‘Each time it gets bigger’

How Iran’s protests look to a dissident of the Shah’s regime

Iranian scholar Mehdi Aminrazavi discusses his youth as an anti-Shah activist and his hopes for the movement sparked by Mahsa Amini's death.

On Sept. 13, 22-year-old Mahsa Amini was detained by the Iranian morality police and died in their custody three days later, allegedly at their hands. Protests have erupted across Iran and with solidarity actions taking place among the diasporic community across the world. A women- and youth-led movement has taken shape, and people are willingly facing brutality and even death in the streets, with slogans such as “We are all Mahsa” and “Life! Liberty! Freedom,” as women in particular cut their hair and burn their hijab (headscarves) to defy government regulation on their capacity for self-determination and unequal status before the law.
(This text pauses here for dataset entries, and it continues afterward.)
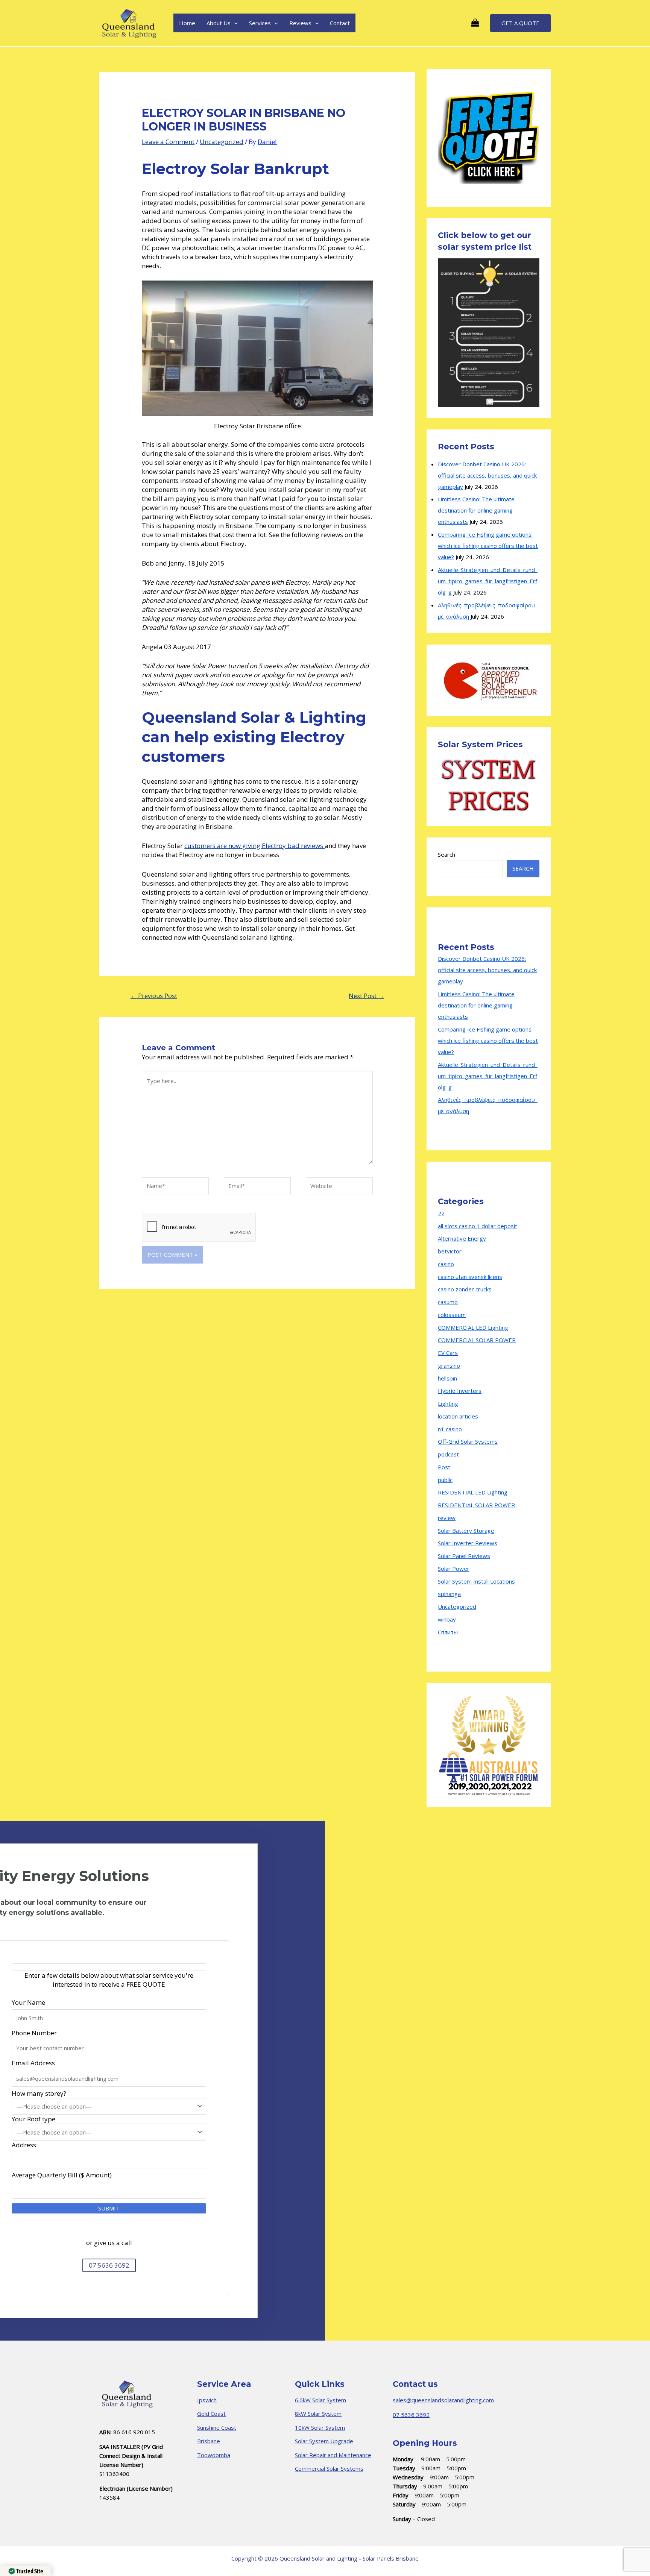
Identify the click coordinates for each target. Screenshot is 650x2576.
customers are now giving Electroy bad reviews (254, 845)
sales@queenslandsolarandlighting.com (443, 2400)
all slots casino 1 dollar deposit (477, 1226)
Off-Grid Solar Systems (468, 1441)
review (447, 1518)
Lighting (448, 1403)
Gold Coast (211, 2413)
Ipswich (207, 2400)
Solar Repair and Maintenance (333, 2455)
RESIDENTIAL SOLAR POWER (476, 1505)
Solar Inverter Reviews (467, 1543)
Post (444, 1467)
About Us (219, 23)
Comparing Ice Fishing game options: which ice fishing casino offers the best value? (488, 546)
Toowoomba (213, 2455)
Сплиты (448, 1632)
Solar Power (453, 1568)
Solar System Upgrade (324, 2441)
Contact (340, 23)
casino (446, 1264)
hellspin (447, 1378)
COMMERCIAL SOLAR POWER (477, 1340)
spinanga (449, 1593)
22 (441, 1213)
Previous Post (154, 996)
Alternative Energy (462, 1238)
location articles (458, 1416)
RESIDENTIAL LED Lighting (472, 1492)
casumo (448, 1302)
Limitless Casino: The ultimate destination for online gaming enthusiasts (476, 510)
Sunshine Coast (216, 2427)
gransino (449, 1365)
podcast (448, 1454)
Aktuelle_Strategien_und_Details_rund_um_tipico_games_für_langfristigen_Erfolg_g (488, 581)
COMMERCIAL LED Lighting (473, 1327)
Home (187, 23)
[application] (234, 23)
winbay (447, 1619)
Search (446, 854)
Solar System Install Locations (476, 1581)
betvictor (450, 1251)
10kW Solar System (320, 2427)
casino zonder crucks (465, 1289)
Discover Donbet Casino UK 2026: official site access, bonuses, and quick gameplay (487, 475)
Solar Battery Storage (466, 1530)
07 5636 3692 (411, 2414)
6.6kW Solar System (320, 2400)
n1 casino (450, 1429)
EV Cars (448, 1352)
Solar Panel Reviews (464, 1556)
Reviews (300, 23)
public (445, 1480)
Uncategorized (221, 141)
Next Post (366, 996)
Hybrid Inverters (459, 1390)
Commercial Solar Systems (329, 2468)
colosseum (452, 1314)
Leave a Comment (168, 141)
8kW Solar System (318, 2413)
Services (260, 23)
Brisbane (208, 2441)
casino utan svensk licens (470, 1276)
At the root of these protests is the call for revolution, no less than the complete reversal of the Islamic Republic instituted in 1979 with the ousting of the Shah, while others simply hope that some aspects of the repressive regime will subside.

Students of Amir Kabir university protest against Hijab and the Islamic Republic. (Wikimedia/Darafsh)

In part one of this two-part Nonviolence Radio episode, we interview Mehdi Aminrazavi for his perspective on the protest movement and what he is hearing from his friends and family in Iran. Born in Mashhad, Iran, Dr. Aminrazavi participated in the protest movement to oust the Shah. Now a scholar of philosophy and mysticism, he is the Kurt Leidecker Chair in Asian Studies, director of the Center for Middle Eastern Studies Program, and professor of religion and philosophy at the University of Mary Washington in Fredericksburg, Virginia.

In part two, we will speak with Leila Zand, who was born and raised in Tehran, and is now working on her dissertation about Track 2 Diplomacy for Iran/U.S. relations. She is a leader for Citizen Diplomacy with Code Pink.

For more on nonviolence in Iran visit Around the Movement.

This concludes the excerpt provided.